Top-level executive teams are invariably populated by highly-intelligent, capable, passionate and often competitive individuals. They have to make decisions under pressure, and face the brunt of the volatility, uncertainty, complexity and ambiguity (‘VUCA’) that typifies the global economic environment. Employees, shareholders commentators, and external advisors observe top teams in action.
In our work in and around organisations we hear comments like, ‘The executive team is dysfunctional’, or, ‘They don’t work together’, or ‘Some of the decisions they make just don’t make any sense’. In our engagements we assist executive teams to improve the quality of thinking, decision-making, performance – and perception.

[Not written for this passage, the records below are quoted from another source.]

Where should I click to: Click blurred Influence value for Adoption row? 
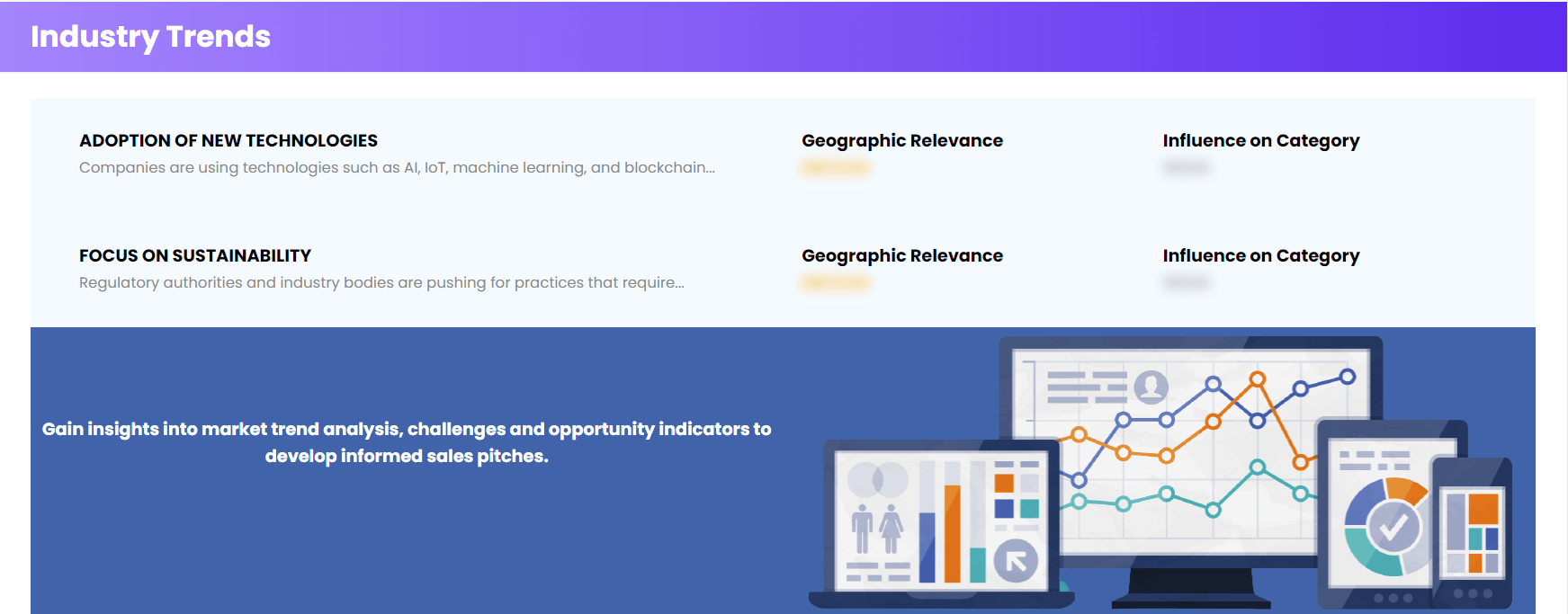(x=1186, y=168)
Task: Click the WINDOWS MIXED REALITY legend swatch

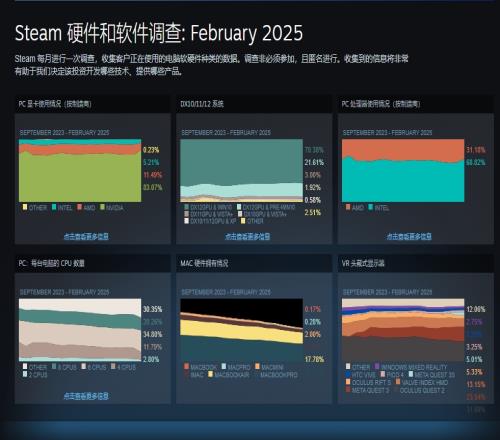Action: click(x=377, y=366)
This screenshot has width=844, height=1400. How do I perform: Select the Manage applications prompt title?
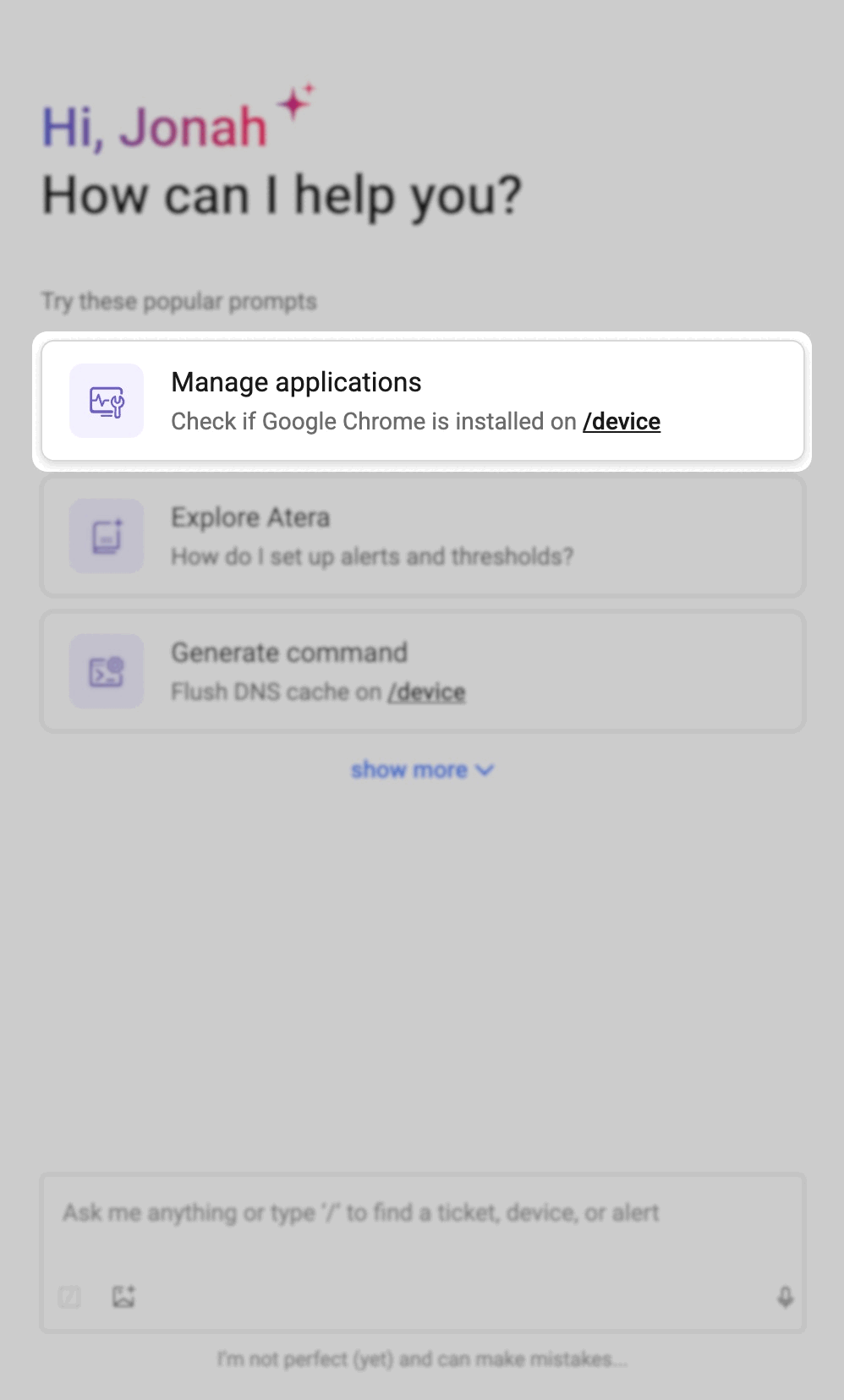pyautogui.click(x=296, y=382)
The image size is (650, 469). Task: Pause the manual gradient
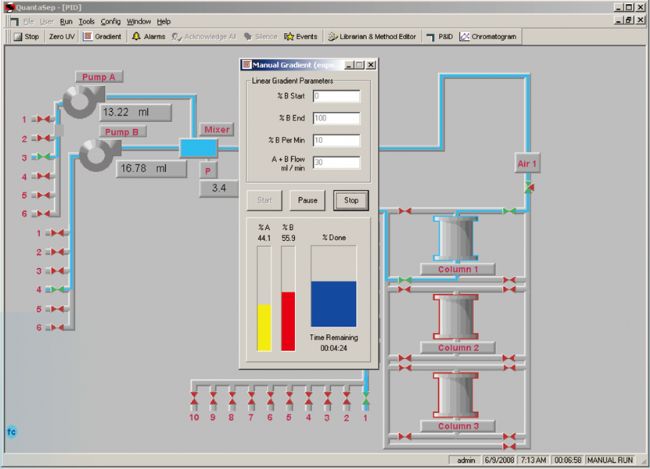pyautogui.click(x=307, y=200)
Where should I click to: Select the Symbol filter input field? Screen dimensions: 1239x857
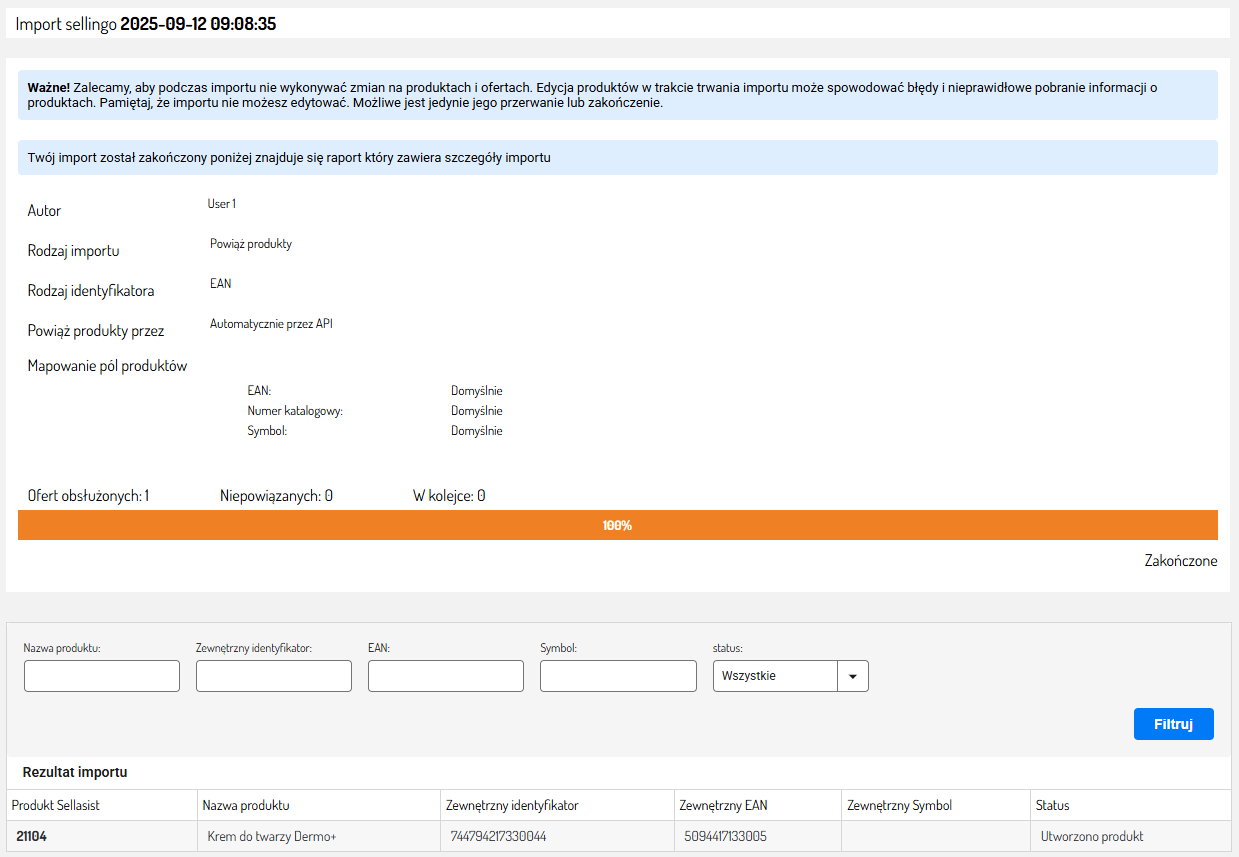pyautogui.click(x=618, y=676)
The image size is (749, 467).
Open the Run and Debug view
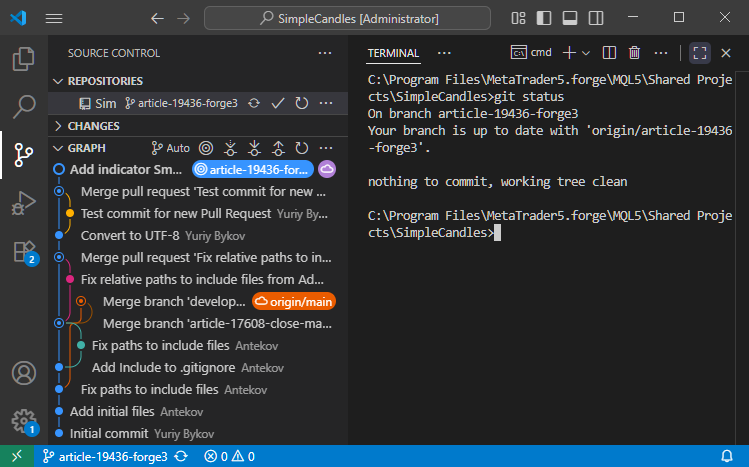(23, 203)
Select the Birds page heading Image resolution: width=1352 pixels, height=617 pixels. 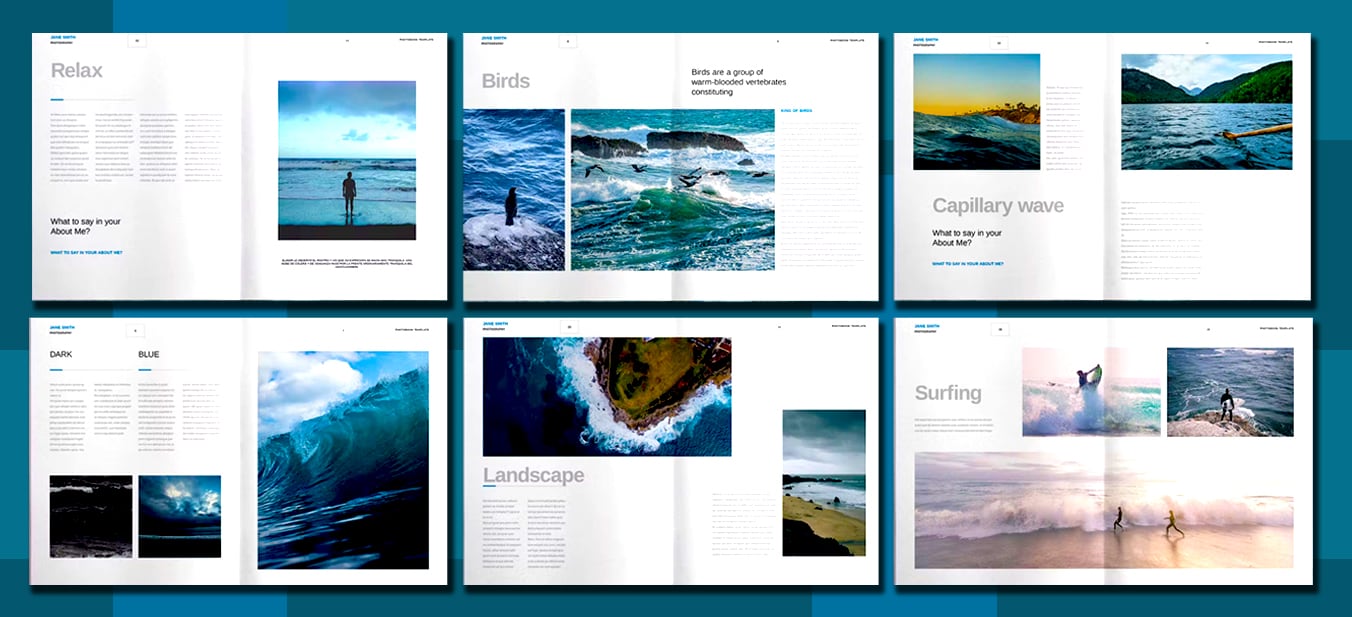click(505, 80)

We use a variety of instruments including DISC, MBTI, TMP, Belbin etc. Each has something to offer. Recently, we have been introduced to Prophet, a business-focused profiling instrument designed in the UK for use with Boards and Executives teams that uniquely brings together a variety of dimensions of executive team functioning. (Prophet is registered with The British Psychological Society). We have been using Prophet with senior teams and also as part of our Executive Graduate Certificate in Business (Leadership through Coaching and Mentoring).
What we like about Prophet is that it uniquely and elegantly integrates motivations, decision-making styles, and inclinations of senior executives. At the same time, it informs executives of their activity preferences at different stages of a business – the stages being create, design, operate and improve. There is a neat schema that provides a descriptive tag for how the integration of these approaches apply to an individual:
In our Leadership Coaching team at the Graduate School of Business, we found a preponderance of ‘Evangelists’. Evangelists favour, ‘people, leading, the future, and flexibility’, and show a preference for the ‘Create’ stage of the business cycle. They are influential, inspiring, passionate and enthusiastic and motivated by capturing hearts and minds and being in the limelight.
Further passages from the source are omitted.